Columnist holds mistaken view of Sen. John McCain

Dear Editor:

There are numerous mistakes that Zach Wiita has made in his piece concerning the upcoming election. (Sept. 8, “Close your eyes and tell me what you see”) Just a few will be briefly addressed here, and at least one fully negates his argument.

First is the common, oft-corrected mistake that Sen. John McCain would like to keep troops in Iraq for 100 years. So, he must be corrected, as many a liberal pundit has, by recognizing that the next hundred years do not necessarily mandate a combat capacity for these troops (see Germany, Korea, and Japan for examples). Next is his faith in the Useless Nations/United Abominations (take your pick for the applicable moniker). This corrupt body has not done enough to keep rogue nations in line or keep peace in the world, and all the while, our so-called friends are diplomatically stabbing America in the back.

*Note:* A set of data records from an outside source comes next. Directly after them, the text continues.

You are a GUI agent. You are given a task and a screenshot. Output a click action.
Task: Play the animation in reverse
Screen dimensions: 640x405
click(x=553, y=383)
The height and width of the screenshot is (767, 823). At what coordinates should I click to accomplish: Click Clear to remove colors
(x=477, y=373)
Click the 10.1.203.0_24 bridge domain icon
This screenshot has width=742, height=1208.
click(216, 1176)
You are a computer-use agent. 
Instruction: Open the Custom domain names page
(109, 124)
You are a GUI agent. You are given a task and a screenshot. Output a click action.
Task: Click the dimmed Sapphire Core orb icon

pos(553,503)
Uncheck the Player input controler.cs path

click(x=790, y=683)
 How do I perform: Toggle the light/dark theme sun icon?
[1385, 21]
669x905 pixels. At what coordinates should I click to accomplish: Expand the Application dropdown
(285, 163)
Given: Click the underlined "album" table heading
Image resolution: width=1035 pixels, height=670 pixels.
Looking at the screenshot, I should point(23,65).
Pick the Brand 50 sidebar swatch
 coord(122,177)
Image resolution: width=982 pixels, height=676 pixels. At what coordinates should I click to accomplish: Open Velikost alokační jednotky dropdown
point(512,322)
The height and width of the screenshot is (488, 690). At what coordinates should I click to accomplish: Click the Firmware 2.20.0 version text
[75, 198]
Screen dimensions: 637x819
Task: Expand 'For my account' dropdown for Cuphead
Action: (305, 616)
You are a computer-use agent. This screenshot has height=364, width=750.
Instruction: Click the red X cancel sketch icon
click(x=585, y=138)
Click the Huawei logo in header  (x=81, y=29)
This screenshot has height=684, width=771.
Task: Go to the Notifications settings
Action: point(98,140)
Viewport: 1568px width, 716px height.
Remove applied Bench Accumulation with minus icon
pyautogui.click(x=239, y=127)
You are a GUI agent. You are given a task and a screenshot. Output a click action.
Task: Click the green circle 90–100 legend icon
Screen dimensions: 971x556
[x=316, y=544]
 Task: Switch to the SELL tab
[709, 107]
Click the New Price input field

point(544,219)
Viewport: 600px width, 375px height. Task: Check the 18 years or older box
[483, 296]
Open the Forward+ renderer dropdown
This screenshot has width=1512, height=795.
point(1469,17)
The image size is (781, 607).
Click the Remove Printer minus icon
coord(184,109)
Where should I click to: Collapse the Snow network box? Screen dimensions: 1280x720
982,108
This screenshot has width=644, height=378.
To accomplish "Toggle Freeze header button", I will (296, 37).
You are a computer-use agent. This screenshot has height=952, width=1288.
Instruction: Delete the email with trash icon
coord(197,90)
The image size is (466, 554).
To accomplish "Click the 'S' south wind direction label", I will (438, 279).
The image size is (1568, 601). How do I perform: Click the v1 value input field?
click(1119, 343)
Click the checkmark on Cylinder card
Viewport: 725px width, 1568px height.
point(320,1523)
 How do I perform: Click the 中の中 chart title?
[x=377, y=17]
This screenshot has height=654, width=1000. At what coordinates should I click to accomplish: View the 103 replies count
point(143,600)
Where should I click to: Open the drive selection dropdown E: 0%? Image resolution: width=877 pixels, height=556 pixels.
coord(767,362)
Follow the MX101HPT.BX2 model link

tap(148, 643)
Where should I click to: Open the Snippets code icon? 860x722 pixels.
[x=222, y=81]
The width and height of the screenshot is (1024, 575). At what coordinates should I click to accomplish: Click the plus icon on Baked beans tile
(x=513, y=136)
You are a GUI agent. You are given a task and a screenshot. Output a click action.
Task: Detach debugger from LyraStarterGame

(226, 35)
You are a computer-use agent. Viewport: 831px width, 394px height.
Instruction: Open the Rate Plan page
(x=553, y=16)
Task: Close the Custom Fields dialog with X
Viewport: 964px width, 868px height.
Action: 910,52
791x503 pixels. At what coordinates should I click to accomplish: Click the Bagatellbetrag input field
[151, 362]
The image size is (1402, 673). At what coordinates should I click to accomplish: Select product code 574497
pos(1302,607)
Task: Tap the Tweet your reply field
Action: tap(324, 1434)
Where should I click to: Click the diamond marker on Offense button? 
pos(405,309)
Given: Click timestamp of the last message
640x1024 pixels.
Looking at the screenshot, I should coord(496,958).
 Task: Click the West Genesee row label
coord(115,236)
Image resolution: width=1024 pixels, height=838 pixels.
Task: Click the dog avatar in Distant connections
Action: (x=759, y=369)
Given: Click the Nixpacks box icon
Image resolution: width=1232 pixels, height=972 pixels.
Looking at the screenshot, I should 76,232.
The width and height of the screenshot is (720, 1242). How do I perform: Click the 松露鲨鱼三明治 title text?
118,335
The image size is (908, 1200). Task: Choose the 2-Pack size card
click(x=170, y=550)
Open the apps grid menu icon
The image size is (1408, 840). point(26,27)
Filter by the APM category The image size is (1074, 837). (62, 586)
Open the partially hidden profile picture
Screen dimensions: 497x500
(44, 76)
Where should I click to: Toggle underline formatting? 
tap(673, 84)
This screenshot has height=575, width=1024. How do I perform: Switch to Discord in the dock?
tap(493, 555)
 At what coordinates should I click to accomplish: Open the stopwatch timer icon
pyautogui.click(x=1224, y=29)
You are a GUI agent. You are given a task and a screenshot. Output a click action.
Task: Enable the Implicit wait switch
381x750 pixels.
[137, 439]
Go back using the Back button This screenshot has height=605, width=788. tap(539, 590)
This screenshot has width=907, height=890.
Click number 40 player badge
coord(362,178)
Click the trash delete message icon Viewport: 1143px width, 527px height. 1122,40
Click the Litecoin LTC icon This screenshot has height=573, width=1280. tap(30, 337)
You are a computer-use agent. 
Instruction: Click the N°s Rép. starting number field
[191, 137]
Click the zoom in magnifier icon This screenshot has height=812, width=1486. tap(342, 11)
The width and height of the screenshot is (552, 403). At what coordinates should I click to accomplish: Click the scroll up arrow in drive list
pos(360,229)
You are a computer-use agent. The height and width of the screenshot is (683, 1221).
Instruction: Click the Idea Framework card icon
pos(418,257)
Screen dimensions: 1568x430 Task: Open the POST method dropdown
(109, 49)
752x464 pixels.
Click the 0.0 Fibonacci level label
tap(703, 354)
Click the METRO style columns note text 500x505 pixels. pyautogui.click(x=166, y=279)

On diplomacy, as Mr. Wiita is a political science major, he ought to know that war is the result when diplomacy has been exhausted. Saddam Hussein thumbed his nose at countless U.N. resolutions and Afghanistan denied the U.S. request to give up Osama bin Laden after the 9/11 attacks; this is evidence that diplomacy, though a “powerful weapon,” is not always as effective as it needs to be and thus the “arsenal” must be revisited.

The multilateralism that defended America during the Clinton era as noted in the column is rather imaginary. Has the author forgotten the U.S.S. Cole attack, bombings of our embassies in Africa, or the first attack on the World Trade Center? What of the fiasco in Somalia and the NATO-approved Balkan incursion to “stop genocide” whilst ignoring Rwanda – how did the world see us after these ill-fated events? Had Bill Clinton had any semblance of a spine, he would have used his authority effectively and sought out bin Laden; it is entirely possible that the World Trade Center would not have been destroyed and we would thus not be conducting the War on Terror, which, by the way, we are winning, no thanks to the do-nothing, Democrat-controlled Congress, whom I congratulate for their record-low 9 percent approval rating (President Bush’s is three or four times that). Moreover, how can the writer suggest that McCain is not working to turn “dictatorships into democracies”? What does he think is occurring in Iraq? Mr. Wiita has thus negated himself.

Finally, McCain must be lauded, not chided, for his answer on how to respond to evil. To coexist with a malevolent nation would only serve to make that country more ambitious and encourage it to conduct its evil business. Rather, we can be certain that McCain will not make the mistake of former British Prime Minister Neville Chamberlain and appease our enemies. The time has arrived for brave words and bloody knuckles and McCain is not afraid to destroy evil.

The world needs a hero, and it is certainly not Barack Obama.